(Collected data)
****

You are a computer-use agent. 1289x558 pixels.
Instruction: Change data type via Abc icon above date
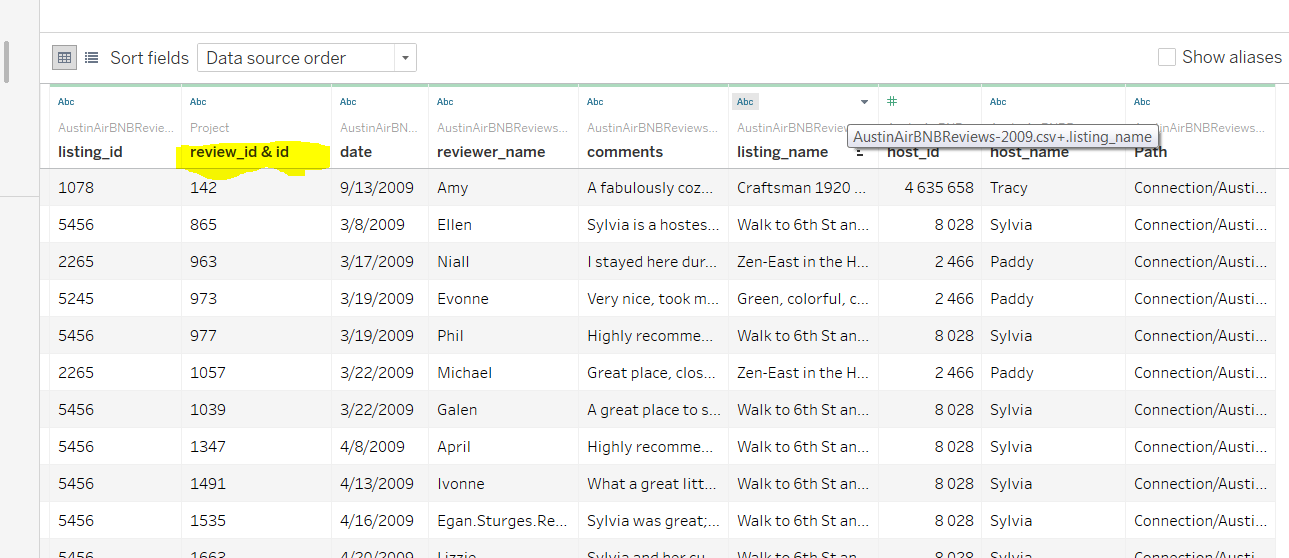(348, 102)
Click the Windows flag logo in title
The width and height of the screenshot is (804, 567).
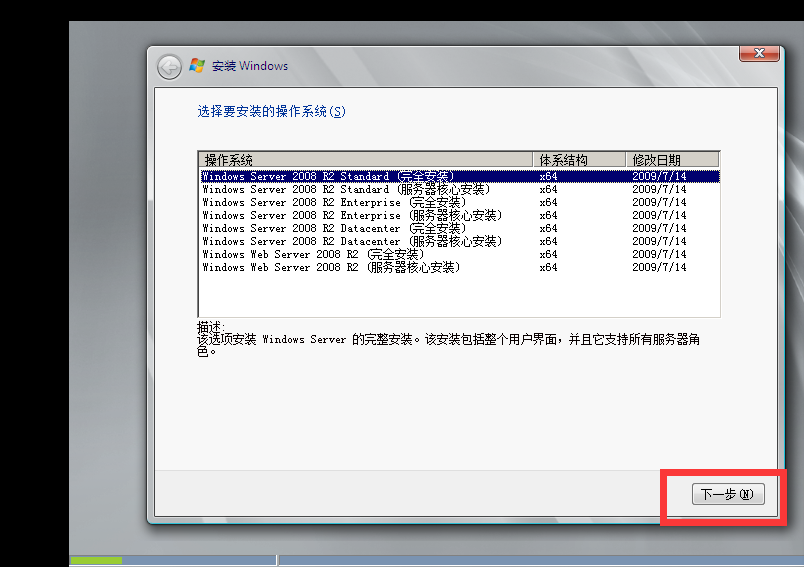pos(197,66)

****

#### [EXERCISE INSTRUCTIONS]
Leaving pictures aside, write out each record above exactly as given.

#### [SOLUTION TO THIS PROBLEM]
You are a computer-use agent. 1289x558 pixels.
Instruction: Change data type via Abc icon above date
(348, 102)
Click the Windows flag logo in title
The width and height of the screenshot is (804, 567).
pos(197,66)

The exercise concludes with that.